謝源源星星眼地湊上去:“姐你好厲害!難怪你一直不肯跟我們說你的身份,我終於明白啦,這就是職業習慣,對不對!”
破天荒的,杜子君望著謝源源的眼神帶上了些許憐憫。
他歎了口氣,想了又想,還是伸手輕拍狗頭,對謝源源說:“……說得好聽點,你勉強可以稱呼我現實中的職業為軍火販子,不過,倒也不用美化得那麽過分吧。”
謝源源:“……?”
杜子君無語地搖搖頭:“好了,告訴你了,別出去亂說,被我發現就把你灌水泥沉東京灣。我先出去抽根煙。”
謝源源一時間震驚得說不出話,聞折柳憋住不笑,同情地拍了拍他的肩膀:“振作啊,朋友。”
賀欽托著下巴,笑看眼前的場景,過了一會,他思慮片刻,忽然道:“檸檸,寶貝檸檸。”
聞折柳扭頭看他:“啊,怎麽啦?”
賀欽:“雖然有點倉促,不過,你哥有個東西要送……”
“快收拾一下!”嘩啦一聲,先前說要出去抽煙的杜子君忽然一把推開房門,同時打斷了賀欽的話,“我剛剛聽見前面有人說話,五島千裡馬上要派人過來了!”
賀欽:“……給你。媽的,一會再說!”
四人手忙腳亂,趕緊把先前弄得亂七八糟的茶具擺好,坐墊放正。剛拾掇完,就聽門外侍女輕輕敲了三下,接著徐徐拉開房門,探進一張仿佛永遠不會發生變化的呆板笑面。
哪怕是大白天,聞折柳看著都覺得瘮得慌。
侍女彎起的眼睛弧度規整,仿佛是叫人在白紙上拿尺子描畫出來的,她伸出看上去恍若白瓷般毫無溫度的手,遞出一張深藍色的請柬。
“今夜子時,青藤夫人邀請各位大人進禦殿一敘。”
四人點頭,異口同聲地說:“知道了。”
望著侍女們離去的身影,幾個人象征性地理了理衣襟下擺,拿起請柬看了看。
杜子君咕噥道:“希望別再給人找事了,昨天晚上打那一場,我的骨頭現在還是疼的。”
賀欽輕笑道:“放寬心,要是再有什麽變故,你休息就行了,換我們上。”
聞折柳關上門,回身問:“哥,你剛才說要送我什麽?”
“……算了,”賀欽難得頭疼地敲敲桌面,“被打斷一次,兆頭不太好,下次再找機會吧。”

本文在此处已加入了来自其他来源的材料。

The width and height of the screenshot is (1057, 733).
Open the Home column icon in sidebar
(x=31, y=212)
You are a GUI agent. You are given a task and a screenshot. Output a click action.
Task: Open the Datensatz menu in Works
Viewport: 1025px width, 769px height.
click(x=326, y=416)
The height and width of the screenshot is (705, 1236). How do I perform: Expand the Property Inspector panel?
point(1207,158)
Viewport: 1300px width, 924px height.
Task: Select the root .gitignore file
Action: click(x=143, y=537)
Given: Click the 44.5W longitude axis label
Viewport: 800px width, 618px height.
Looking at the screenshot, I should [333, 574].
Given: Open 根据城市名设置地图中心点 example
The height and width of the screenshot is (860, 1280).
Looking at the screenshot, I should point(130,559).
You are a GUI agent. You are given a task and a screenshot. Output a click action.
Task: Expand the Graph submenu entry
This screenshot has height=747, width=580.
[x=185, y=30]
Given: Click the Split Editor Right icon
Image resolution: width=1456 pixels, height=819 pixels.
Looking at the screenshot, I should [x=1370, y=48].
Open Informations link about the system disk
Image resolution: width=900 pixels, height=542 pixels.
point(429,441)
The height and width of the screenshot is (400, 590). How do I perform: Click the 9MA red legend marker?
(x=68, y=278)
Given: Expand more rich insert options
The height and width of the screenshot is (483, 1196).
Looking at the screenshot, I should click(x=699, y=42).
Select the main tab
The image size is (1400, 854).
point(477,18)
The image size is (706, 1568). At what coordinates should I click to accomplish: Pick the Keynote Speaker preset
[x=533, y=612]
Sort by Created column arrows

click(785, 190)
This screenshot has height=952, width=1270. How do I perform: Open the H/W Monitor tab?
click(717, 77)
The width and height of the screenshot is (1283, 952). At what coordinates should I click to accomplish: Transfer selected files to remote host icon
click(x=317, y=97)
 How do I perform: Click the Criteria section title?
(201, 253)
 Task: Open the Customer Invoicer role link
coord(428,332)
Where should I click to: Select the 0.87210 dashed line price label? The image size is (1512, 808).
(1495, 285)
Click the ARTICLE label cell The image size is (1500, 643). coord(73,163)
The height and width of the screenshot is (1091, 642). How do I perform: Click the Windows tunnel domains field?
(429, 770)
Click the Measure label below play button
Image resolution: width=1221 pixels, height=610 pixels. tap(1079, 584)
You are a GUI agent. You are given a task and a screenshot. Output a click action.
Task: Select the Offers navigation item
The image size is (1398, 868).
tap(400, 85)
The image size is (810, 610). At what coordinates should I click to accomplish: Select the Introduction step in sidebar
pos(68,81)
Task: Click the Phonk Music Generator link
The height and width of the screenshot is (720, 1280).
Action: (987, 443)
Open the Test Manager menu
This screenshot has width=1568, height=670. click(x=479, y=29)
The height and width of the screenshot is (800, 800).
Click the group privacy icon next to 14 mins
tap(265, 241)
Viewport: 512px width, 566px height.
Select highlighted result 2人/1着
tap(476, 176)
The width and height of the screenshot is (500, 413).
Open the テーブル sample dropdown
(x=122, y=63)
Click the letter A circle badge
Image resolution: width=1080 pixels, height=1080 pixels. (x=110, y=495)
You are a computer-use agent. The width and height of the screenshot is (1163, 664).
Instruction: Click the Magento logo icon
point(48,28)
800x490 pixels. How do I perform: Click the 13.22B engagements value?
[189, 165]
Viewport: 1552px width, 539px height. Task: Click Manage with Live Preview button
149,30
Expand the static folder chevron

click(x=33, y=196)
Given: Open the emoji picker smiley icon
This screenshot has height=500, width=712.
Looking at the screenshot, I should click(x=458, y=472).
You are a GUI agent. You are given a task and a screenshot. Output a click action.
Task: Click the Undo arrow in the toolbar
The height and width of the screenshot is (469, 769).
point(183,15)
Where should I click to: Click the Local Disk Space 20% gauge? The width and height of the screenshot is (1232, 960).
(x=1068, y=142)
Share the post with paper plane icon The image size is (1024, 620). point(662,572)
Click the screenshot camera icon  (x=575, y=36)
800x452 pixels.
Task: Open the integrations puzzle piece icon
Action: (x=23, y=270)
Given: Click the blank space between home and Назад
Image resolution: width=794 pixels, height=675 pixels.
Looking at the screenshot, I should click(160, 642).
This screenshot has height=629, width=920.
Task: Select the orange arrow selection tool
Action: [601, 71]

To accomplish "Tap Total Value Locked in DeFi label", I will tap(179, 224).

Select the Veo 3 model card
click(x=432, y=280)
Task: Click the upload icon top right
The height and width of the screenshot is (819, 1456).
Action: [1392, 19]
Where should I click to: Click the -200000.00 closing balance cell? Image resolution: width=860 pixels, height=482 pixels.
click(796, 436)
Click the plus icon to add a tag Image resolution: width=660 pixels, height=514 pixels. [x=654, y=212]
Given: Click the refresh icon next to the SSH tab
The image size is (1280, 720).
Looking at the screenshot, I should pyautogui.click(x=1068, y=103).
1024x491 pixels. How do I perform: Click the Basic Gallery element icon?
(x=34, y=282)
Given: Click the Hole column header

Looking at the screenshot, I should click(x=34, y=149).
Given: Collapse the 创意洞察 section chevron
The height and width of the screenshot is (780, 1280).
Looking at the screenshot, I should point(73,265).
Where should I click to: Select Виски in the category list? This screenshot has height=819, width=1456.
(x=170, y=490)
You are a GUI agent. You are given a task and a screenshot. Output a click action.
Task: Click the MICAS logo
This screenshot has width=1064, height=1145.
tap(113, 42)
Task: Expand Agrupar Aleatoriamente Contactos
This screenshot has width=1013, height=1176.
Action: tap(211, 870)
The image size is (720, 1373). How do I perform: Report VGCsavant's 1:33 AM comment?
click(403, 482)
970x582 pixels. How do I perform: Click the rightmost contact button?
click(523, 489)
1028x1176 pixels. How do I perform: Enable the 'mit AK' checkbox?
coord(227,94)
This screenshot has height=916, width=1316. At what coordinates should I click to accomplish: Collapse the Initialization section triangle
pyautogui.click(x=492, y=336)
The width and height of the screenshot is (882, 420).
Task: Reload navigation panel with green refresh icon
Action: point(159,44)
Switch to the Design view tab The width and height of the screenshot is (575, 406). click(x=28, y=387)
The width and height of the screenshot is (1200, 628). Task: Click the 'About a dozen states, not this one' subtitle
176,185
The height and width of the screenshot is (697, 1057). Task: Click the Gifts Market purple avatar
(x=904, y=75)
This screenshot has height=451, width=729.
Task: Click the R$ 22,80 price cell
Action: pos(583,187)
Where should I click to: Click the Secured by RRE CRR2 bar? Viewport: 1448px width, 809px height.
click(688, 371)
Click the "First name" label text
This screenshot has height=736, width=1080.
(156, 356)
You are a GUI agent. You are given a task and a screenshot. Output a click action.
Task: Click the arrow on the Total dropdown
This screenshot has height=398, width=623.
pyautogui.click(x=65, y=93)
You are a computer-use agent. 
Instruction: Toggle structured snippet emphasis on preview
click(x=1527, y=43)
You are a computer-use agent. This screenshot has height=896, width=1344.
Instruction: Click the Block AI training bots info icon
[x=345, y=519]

謝源源打開墨色飄逸的請帖,這紙張的顏色是古樸素雅的深藍,上面還帶著草木漿洗的紋路,若是用純黑的墨水寫,一定會讓人看不清楚,然而,他們看見的淋漓墨色中卻暈染著星星點點的金色碎星,於簡樸中透出一絲華美的風雅。
“近日疏於照看,分外歉疚,特邀諸位上師於子時相會禦殿……賞玩能劇……啊,她要請我們今天晚上去看劇?”謝源源撓撓耳後根,“好奇怪一女的,家門都快被鬼踏平了,還有心思請人看這些亂七八糟的?”
【主線任務:良夜之能劇(0/1)已更新。
塵世戀戀難舍,今宵惜別情長。去情死,猶如無常原野路上霜,步步臨近死亡,夢中之夢才淒涼。天將曉,鍾聲斷腸,數罷六響剩一響,聽罷第六響,今生已埋葬。
觀看能劇,直至演員謝幕為止,這其中的謎題,想必也能得到揭曉吧?】
“果然啊……”聽見系統提示的聲音,聞折柳歎了口氣,“又是一個主線任務。”
☆、93 怪談(二十三)
“現在是……”賀欽瀟灑一抬手, 亮出手腕上的腕表, “上午十一點半,基本還有一天空出的時間, 你們有什麽打算?”
聞折柳:“杜子君要不先休息吧,把身體養好才是要緊的。”
“唔。”杜子君點點頭,也不跟其他人客氣, 徑自進房子裡鋪床躺下了。
“至於我……”聞折柳猶豫了一下, “我想到處轉轉,看看有什麽能收集到的情報。”
賀欽:“那我和你一塊。”
“那我也……”謝源源正想條件反射般地接個“那我也去”, 忽然一下反應過來, 急忙補救:“呃呃呃我是說, 我也去打探點消息好了, 你們打算去哪?我們正好分開行動。”
聞折柳正色:“我想去五島千裡的寢殿看看。”
謝源源有些訝異:“啊?那女人好邪門的,你們兩人去,很容易被發現吧, 要不還是我……”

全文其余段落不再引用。